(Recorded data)
▼

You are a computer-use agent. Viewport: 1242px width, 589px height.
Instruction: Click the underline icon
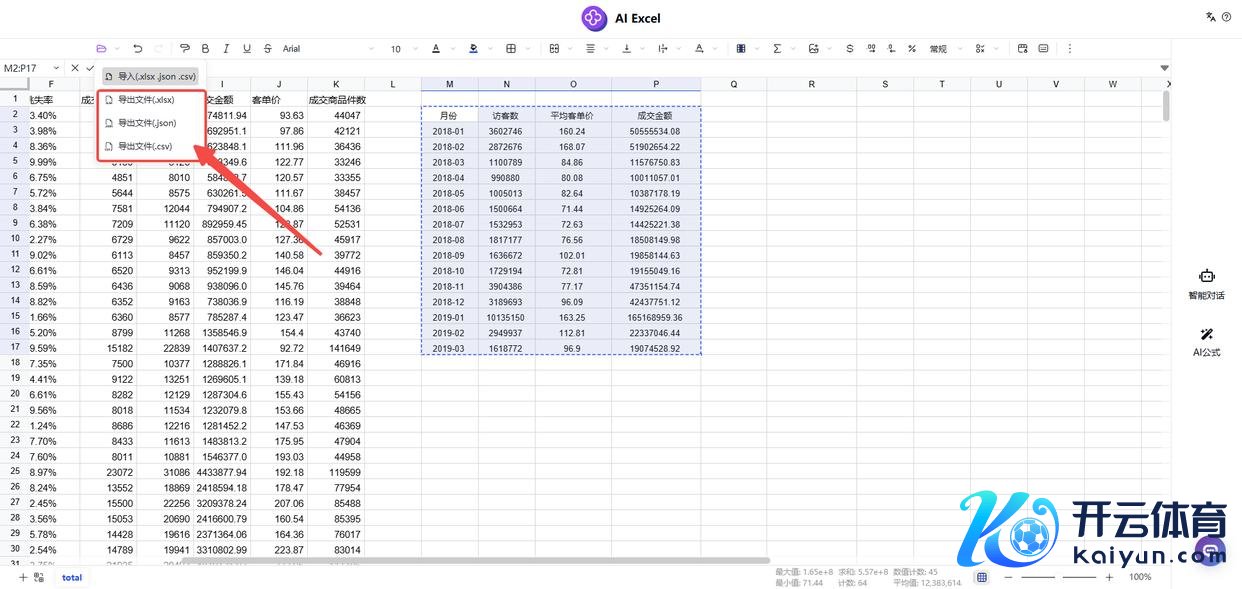pos(247,48)
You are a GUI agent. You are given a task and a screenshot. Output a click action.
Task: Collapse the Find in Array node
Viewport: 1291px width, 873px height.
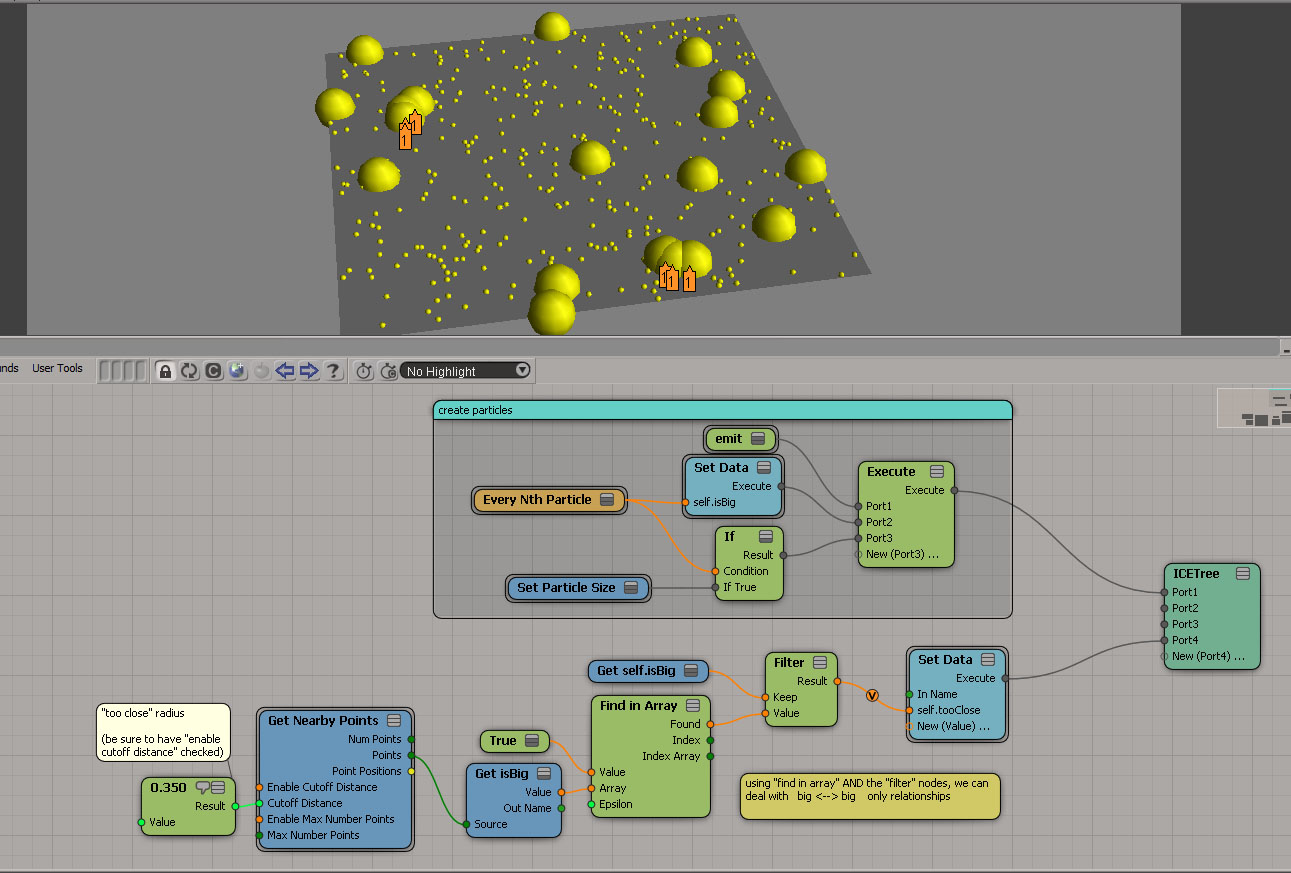coord(693,705)
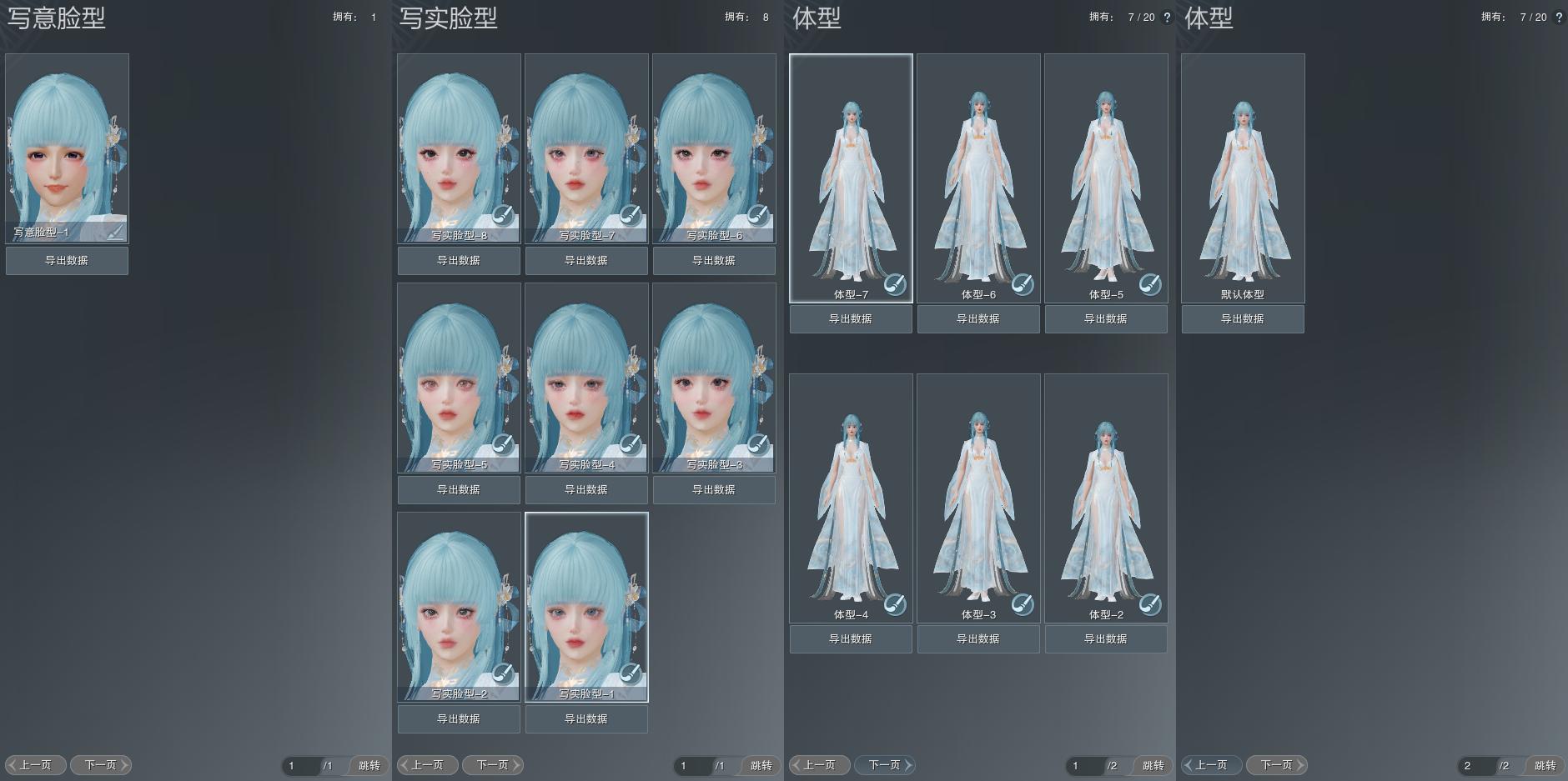The width and height of the screenshot is (1568, 781).
Task: Click the page number field in 写实脸型 panel
Action: pos(692,766)
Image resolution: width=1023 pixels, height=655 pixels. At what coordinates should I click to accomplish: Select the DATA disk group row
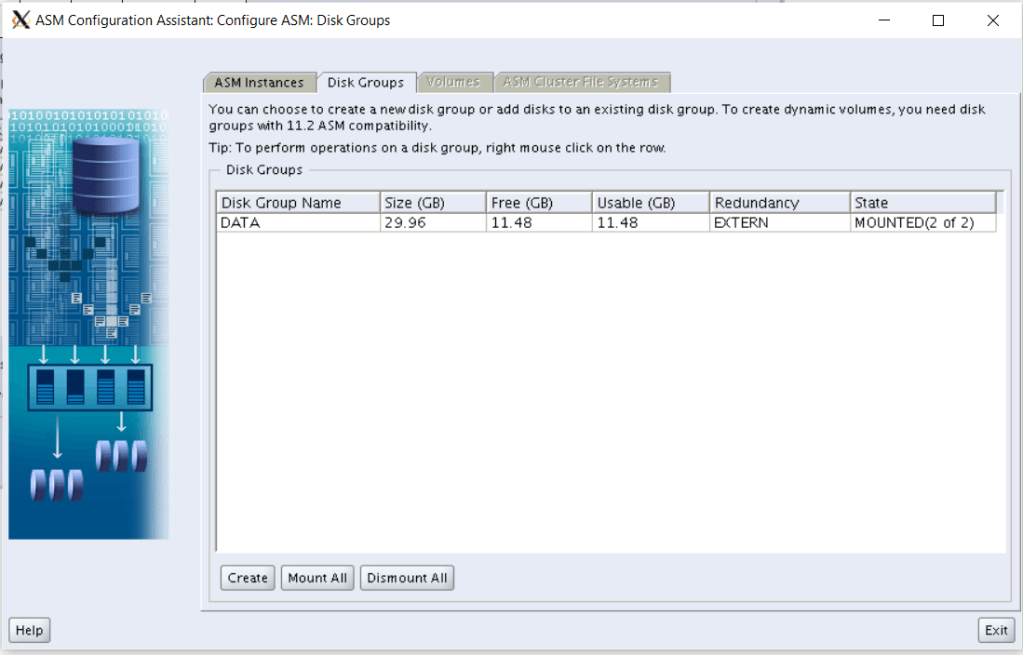(298, 223)
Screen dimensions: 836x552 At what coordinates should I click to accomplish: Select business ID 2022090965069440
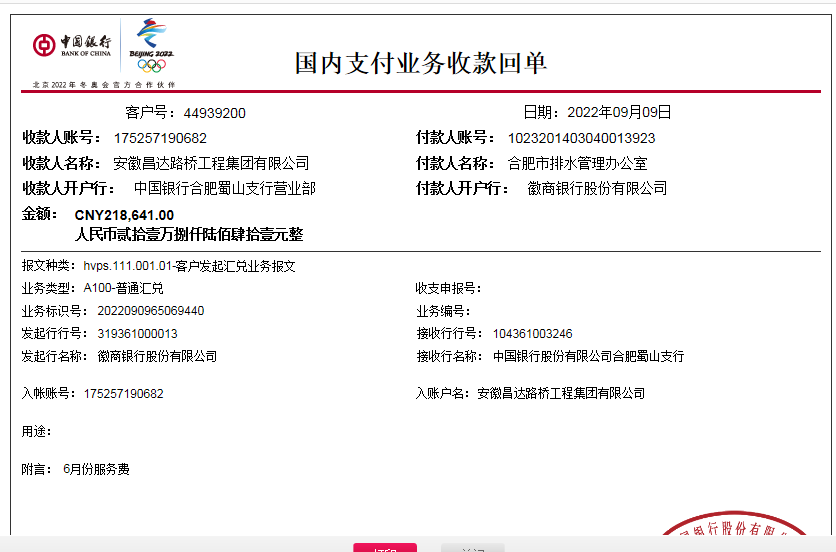[x=150, y=311]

▲

WORK TO COMPLETE. Convert every line of the items above into a JSON list of strings, one string per line, with blank lines skipped. Leave the pictures out.

COMPLETED EXERCISE.
[
  "You are a computer-use agent. Viewport: 1242px width, 589px height.",
  "Instruction: Click the underline icon",
  "pos(247,48)",
  "You are a GUI agent. You are given a task and a screenshot. Output a click action.",
  "Task: Collapse the Find in Array node",
  "Viewport: 1291px width, 873px height.",
  "coord(693,705)",
  "The width and height of the screenshot is (1568, 781).",
  "Task: Click the page number field in 写实脸型 panel",
  "Action: pos(692,766)",
  "Image resolution: width=1023 pixels, height=655 pixels. At what coordinates should I click to accomplish: Select the DATA disk group row",
  "(298, 223)",
  "Screen dimensions: 836x552 At what coordinates should I click to accomplish: Select business ID 2022090965069440",
  "[x=150, y=311]"
]